29. BSNL contended that AT’s finding regarding Consultant’s obligation under Clause 5.2.3(g), is consistent with the letter and spirit of aforesaid clauses. What was expected of the Consultant under Clause 5.2.[1] and 5.2.3(g) was fully emphasised in the pre-bid meeting dated 24.02.2009, where BSNL clarified that the Consultant had to obtain the land ownership documents as well as mutation and change of land use. It is contended that there was no scope for any ambiguity regarding the scope of Clause 5.2.3(g). Consultant’s contention therefore is contrary to the facts and intention of the parties. It was further argued by BSNL, that termination of the contract was also on account of the Consultant abandoning the site with its personnel thereby abandoning the contract itself.
DISCUSSION AND CONCLUSION
30. The ground of patent illegality came to be interpreted by Supreme Court in Delhi Airport Metro Express (P) Ltd. v. Delhi Metro Rail Corporation Ltd.[1] in the following words:-
31. The contention raised herein requires interpretation of Clause 5.2.3(g) of the Agreement which is extracted hereunder:- “g. The Architectural Consultant shall be responsible for pursuing and obtaining of all approvals from all Local/ Statutory authorities according to prevailing bye- laws, Laws, and Regulations etc including obtaining land ownership documents, mutation and change in land use if required. The BSNL shall pay all statutory fees required for obtaining the approvals from various local bodies/statutory bodies. (emphasis added)

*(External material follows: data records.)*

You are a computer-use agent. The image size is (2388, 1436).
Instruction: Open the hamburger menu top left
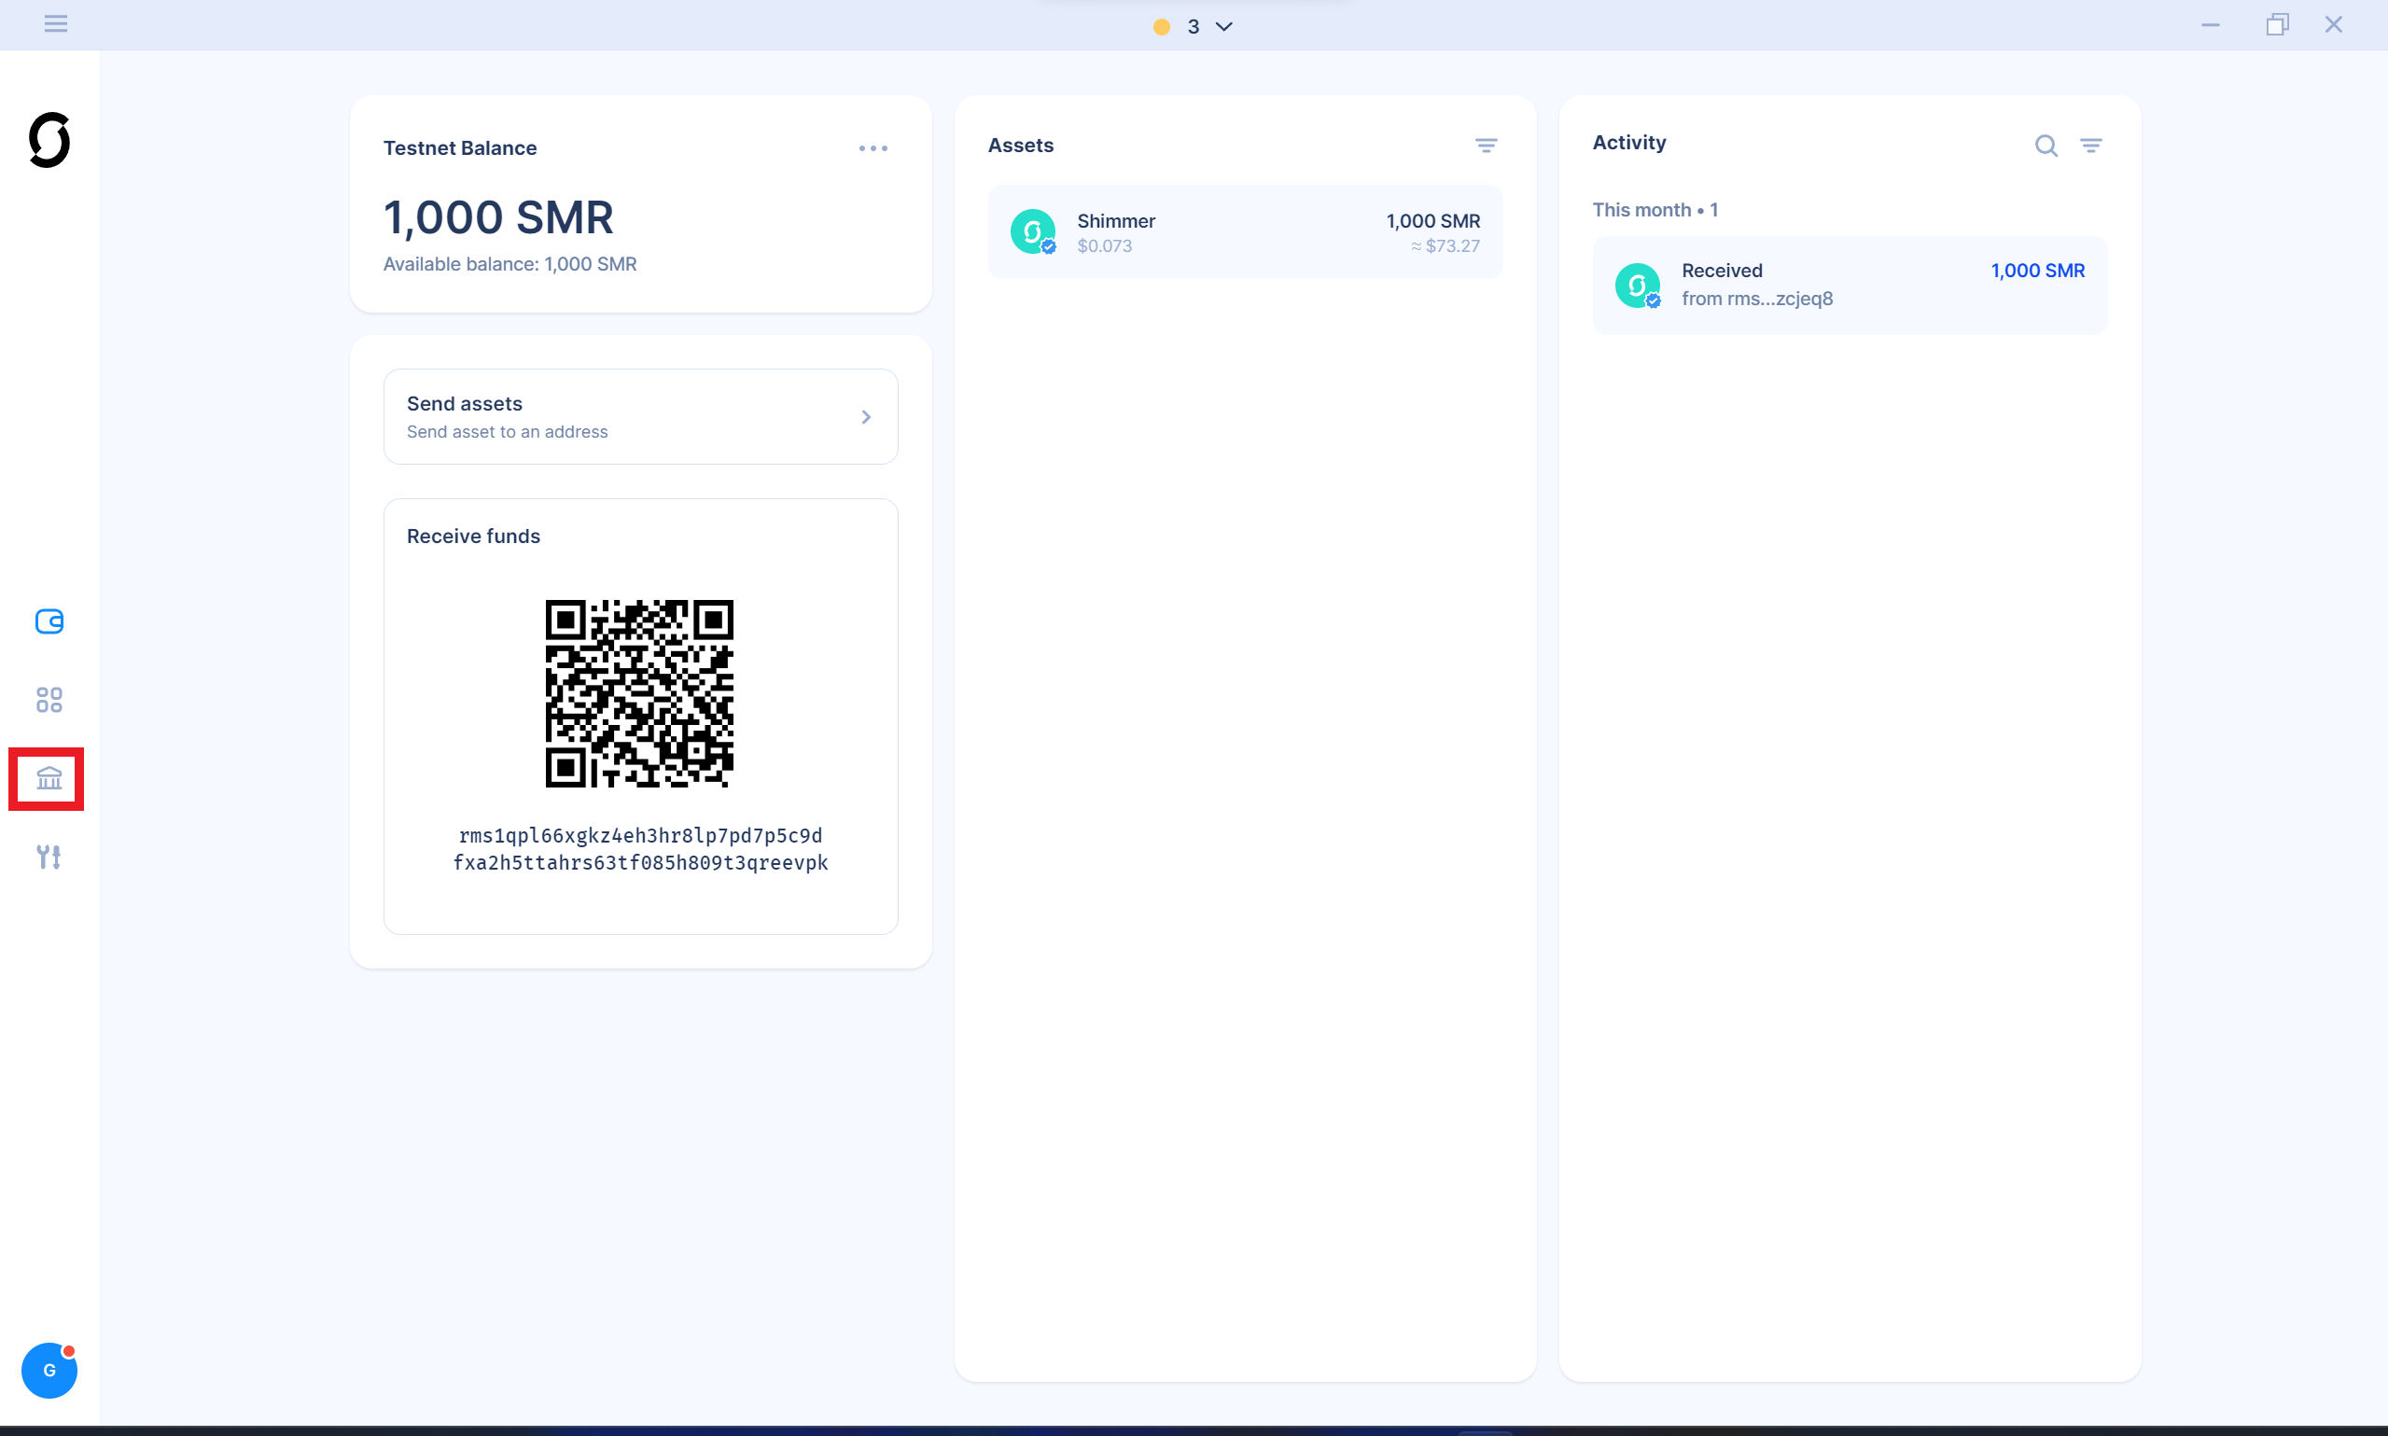(55, 23)
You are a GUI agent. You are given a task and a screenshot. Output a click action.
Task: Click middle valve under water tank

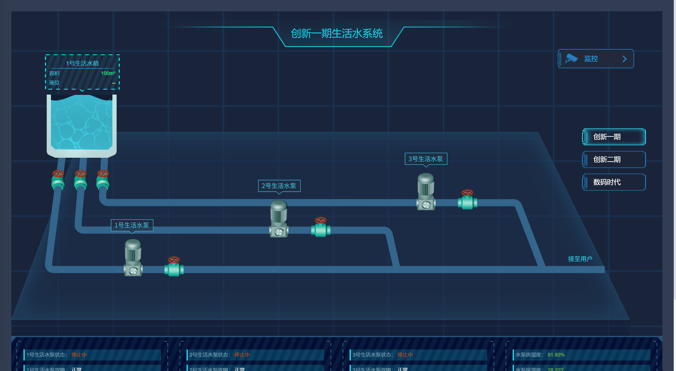80,180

32. The aforesaid clause was interpreted by the AT to observe that the clause was incorporated after a number of pre-bid conferences. A plain reading of the clause (g) would show that the Consultant was obligated to obtain ownership documents as well as mutation and change of land use. Minutes of pre-bid meeting have been relied upon by the AT to conclude that the Consultant was obliged to obtain title documents from the authorities. The scope of Clause 5.2.3(g) has been interpreted by the AT and the interpretation seems to be reasonable. Consultant’s contention that the interpretation adopted by AT would lead to absurd consequence since the Consultant was expected to “create” title documents in favour of BSNL, is not borne out to be correct from the award. AT has only held that the Consultant was obliged to obtain title documents from the authorities and apply for land use etc., if required.
33. It is seen that the AT has neither travelled beyond the contract between the parties, nor are its findings unreasonable much less suffering from any patent illegality known to law. The award is based on evidence produced by the parties, with opportunity of hearing given to the parties, and thus, the AT adopted a judicial approach in deciding the claims.
34. With no other ground raised, the petition merits dismissal.